Sei in Home . La Ricerca . Progressi di ricerca . Achromobacter xylosoxidans: batterio clinicamente importante in FC

14 Gennaio 2010

Achromobacter xylosoxidans: batterio clinicamente importante in FC

G.M.

Achromobacter xylosoxidans è il nome di un batterio che può determinare infezione polmonare cronica in fibrosi cistica analogamente a Pseudomonas aeruginosa e Burkholderia cepacia. Il gruppo di microbiologi del Centro CF di Copenhagen, guidato da N. Hoiby, ha testato la capacità che ha questo batterio di indurre infiammazione polmonare in un gruppo di soggetti FC (1). Essi hanno studiato i livelli di marcatori infiammatori in 60 pazienti CF con infezione cronica (11 con A. xylosoxidans, 11 con B. cepacia, 21 con Ps aeruginosa, 17 non infetti) comparandoli con 11 controlli sani. I marcatori di infiammazione (G-CFS, IL-6 e TNF-alfa) erano significativamente più alti nel siero dei CF rispetto ai controlli, ma erano più alti nei CF infetti rispetto ai non infetti ed elevati erano, come negli altri gruppi, nei soggetti con A. xylosoxidans. I pazienti con infezione da A. xylosoxidans avevano nello sputo valori di TNF-alfa significativamente più alti rispetto agli altri gruppi di infetti. I pazienti con infezione da A. xylosoxidans erano più giovani di quelli con infezione da Ps aeruginosa ma presentavano un declino di funzione respiratoria (FEV1) simile a questi ultimi.
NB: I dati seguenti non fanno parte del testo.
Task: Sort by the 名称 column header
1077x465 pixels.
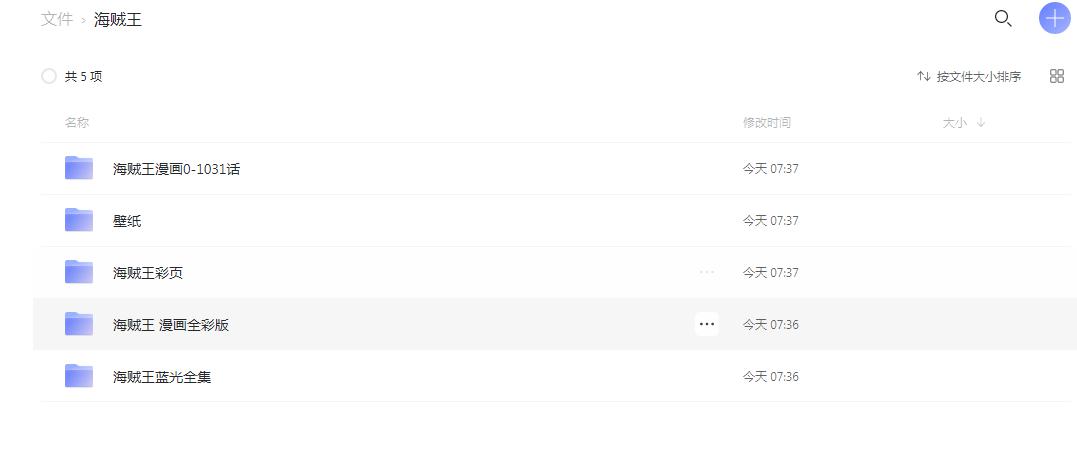Action: click(77, 123)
Gli autori concludono che A. xylosoxidans può indurre nel polmone CF una condizione infiammatoria del tutto simile a quella provocata da Ps aeruginosa. Nello studio danese questo batterio si è rivelato multiresistente agli antibiotici (resistenza a 3 gruppi di antibiotici) in 8 casi su 11, anche più di Ps aeruginosa. Quasi tutti i ceppi di xilosoxidans testati producevano biofilm, la barriera protettiva del batterio per difendersi dagli antibiotici e dagli attacchi difensivi dei polmoni.
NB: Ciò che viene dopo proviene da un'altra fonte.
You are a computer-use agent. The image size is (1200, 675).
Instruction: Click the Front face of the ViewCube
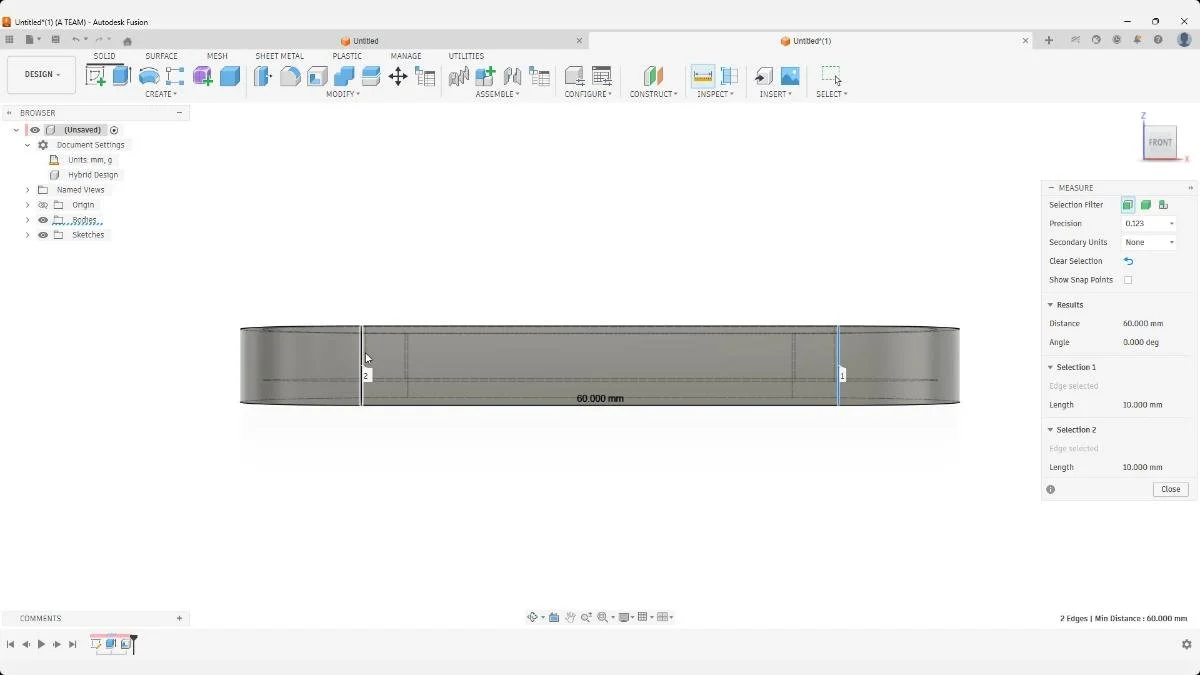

Questo studio, anche se di limitate dimensioni, sembra confermare quindi che A. xilosoxidans è un patogeno clinicamente importante in FC, non meno di Ps aeruginosa, e che merita pertanto trattamenti precoci di eradicazione e cure aggressive nell’infezione cronica.

1. Hansen CR, et al. Inflammation in Achromobacter xylosoxidans infected cystic fibrosis patients.